WHAT IS REQUIRED — Reproduce the part of the records that opens with the line containing "At what coordinates" and closes with the line containing "(x=195, y=44)", with "heading" replaced by "banner" and all else unchanged. Give only those lines and omit the pictures.

DATA FOR THIS EXERCISE —
[Start]

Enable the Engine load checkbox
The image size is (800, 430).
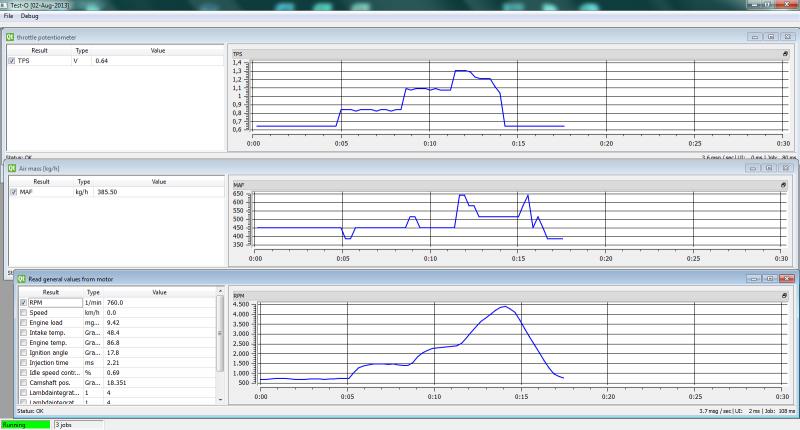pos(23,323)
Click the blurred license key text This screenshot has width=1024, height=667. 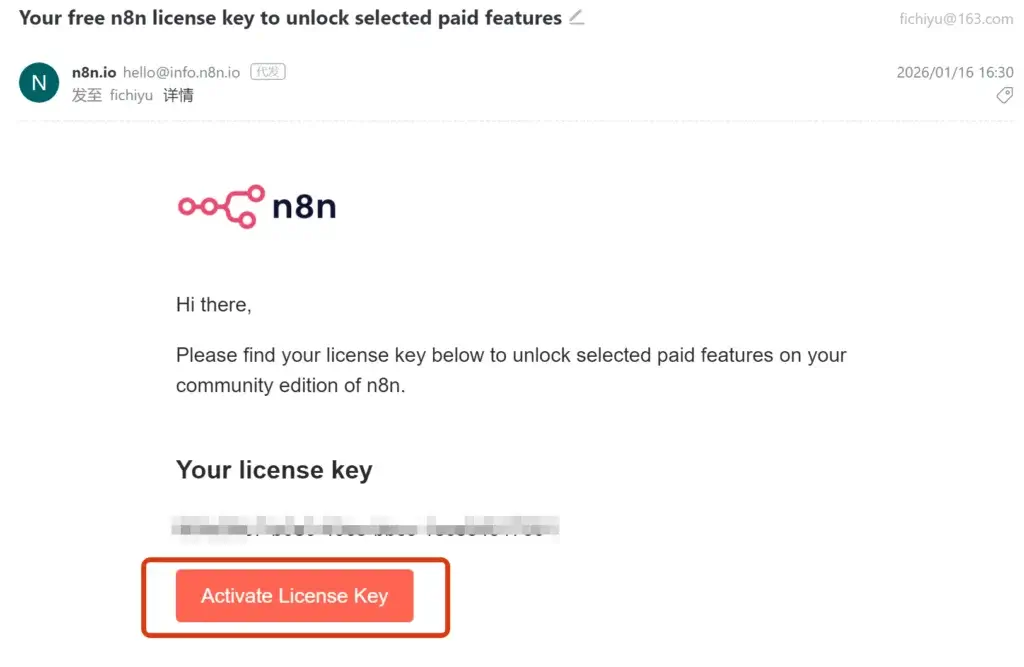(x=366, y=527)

[End]
[Start]

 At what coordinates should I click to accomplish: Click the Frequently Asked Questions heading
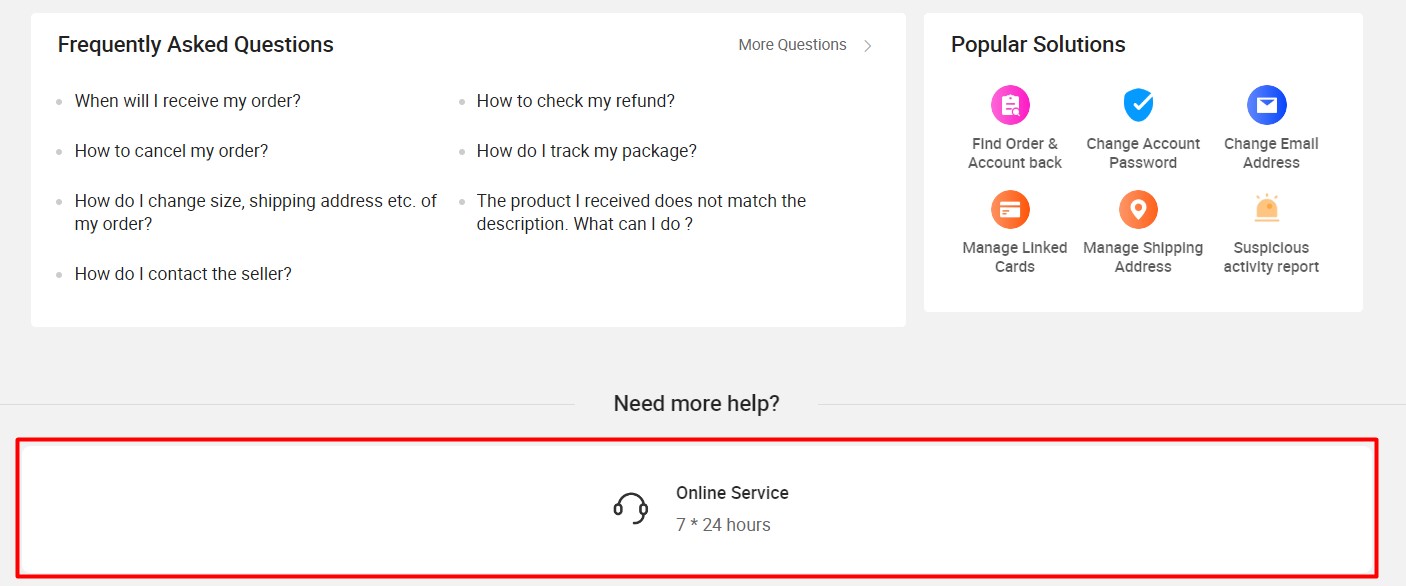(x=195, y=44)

[End]

SOLVED EXERCISE —
 At what coordinates should I click to accomplish: Click the Frequently Asked Questions banner
(x=195, y=44)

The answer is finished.